* **Extract**
------------------------------------

Appellate Division of the Supreme Court of New York, Second Department
Mar 1, 2004
5 A.D.3d 348 (N.Y. App. Div. 2004)

Opinion

2002-10753.

Decided March 1, 2004.

In an action to recover damages for personal injuries, the third-party defendant, Northern Exhaust Cleaners, appeals from so much of an order of the Supreme Court, Kings County (Schmidt, J.), dated October 16, 2002, as denied its motion for summary judgment dismissing the third-party complaint, and the defendant third-party plaintiff Omni Sagamore Hotel cross-appeals, as limited by its brief, from so much of the same order as denied its motion for summary judgment dismissing the complaint insofar as asserted against it.

Barry, McTiernan Moore, New York, N.Y. (Laurel A. Wedinger of counsel), for third-party defendant-appellant-respondent

Northern Exhaust Cleaners, Morris, Duffy, Alonso Faley, LLP, New York, N.Y., (Yolanda L. Himmelberger and Andrea M. Alonso of counsel), for defendant third-party plaintiff-respondent-appellant.

Goldblatt Associates, New York, N.Y. (Kenneth B. Goldblatt of counsel), for plaintiff-respondent.

Before: ANITA R. FLORIO, J.P., NANCY E. SMITH, DANIEL F. LUCIANO and REINALDO E. RIVERA, JJ.


DECISION ORDER

ORDERED that the order is affirmed insofar as appealed and cross-appealed from, without costs or disbursements.

------------------------------------

* **Material shown**

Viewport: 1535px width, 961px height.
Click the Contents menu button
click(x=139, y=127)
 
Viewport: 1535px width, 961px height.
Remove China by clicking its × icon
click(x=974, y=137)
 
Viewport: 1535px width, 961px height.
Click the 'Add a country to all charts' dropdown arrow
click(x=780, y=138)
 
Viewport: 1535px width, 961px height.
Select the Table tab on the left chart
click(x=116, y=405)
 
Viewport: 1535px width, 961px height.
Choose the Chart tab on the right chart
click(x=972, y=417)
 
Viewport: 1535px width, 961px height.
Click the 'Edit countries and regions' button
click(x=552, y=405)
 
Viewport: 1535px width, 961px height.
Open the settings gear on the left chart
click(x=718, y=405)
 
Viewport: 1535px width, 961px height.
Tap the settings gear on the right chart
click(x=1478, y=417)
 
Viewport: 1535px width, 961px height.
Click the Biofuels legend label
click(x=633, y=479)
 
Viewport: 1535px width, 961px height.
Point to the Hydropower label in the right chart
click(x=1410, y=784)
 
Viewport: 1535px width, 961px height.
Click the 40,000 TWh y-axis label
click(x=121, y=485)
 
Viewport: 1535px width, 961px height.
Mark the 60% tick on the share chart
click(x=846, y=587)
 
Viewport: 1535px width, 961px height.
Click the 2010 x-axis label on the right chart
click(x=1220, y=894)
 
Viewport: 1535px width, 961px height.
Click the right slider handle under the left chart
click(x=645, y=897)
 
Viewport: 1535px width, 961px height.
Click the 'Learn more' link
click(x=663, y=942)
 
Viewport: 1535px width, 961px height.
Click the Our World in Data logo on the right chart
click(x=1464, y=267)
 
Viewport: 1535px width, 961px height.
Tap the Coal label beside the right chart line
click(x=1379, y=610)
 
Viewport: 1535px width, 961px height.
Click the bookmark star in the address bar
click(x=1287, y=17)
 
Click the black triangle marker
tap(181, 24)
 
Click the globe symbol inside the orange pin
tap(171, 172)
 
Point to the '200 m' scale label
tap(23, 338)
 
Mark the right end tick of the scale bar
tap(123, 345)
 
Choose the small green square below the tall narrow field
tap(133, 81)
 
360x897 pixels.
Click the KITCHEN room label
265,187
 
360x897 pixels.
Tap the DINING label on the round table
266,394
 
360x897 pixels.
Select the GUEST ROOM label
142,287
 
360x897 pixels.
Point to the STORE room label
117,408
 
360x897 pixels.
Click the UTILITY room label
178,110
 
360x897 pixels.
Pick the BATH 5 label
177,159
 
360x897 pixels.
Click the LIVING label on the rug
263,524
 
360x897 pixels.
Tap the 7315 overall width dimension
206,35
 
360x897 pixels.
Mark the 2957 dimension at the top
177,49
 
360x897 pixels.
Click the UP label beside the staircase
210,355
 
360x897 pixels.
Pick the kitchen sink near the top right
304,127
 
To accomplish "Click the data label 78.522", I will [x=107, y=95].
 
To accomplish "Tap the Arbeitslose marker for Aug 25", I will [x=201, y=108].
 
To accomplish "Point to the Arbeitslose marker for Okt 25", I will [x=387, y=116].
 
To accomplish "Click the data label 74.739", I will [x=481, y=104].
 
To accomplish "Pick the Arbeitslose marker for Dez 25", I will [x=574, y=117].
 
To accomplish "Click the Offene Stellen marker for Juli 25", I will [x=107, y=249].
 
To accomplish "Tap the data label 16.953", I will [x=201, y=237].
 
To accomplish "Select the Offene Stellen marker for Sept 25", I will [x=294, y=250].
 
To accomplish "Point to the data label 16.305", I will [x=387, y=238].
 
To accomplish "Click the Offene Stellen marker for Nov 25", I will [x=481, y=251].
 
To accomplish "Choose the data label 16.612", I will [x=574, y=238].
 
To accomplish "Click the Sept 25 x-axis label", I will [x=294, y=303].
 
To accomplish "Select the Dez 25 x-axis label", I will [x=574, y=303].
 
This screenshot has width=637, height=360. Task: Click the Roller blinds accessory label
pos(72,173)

------------------------------------

* **Given instruction 1**
Please explain in one to three sentences what part of the lower court's order led Northern Exhaust Cleaners and Omni Sagamore Hotel each to appeal, according to the opinion.
* **Given instruction 2**
What does the opinion's decision order do with the lower court's order?

* **Exercise solution 1**
Northern Exhaust Cleaners appealed from the part of the October 16, 2002 order of the Supreme Court, Kings County, that denied its motion for summary judgment dismissing the third-party complaint. Omni Sagamore Hotel cross-appealed from the part of the same order that denied its motion for summary judgment dismissing the complaint insofar as asserted against it.

* **Exercise solution 2**
It affirms the order insofar as appealed and cross-appealed from, without costs or disbursements.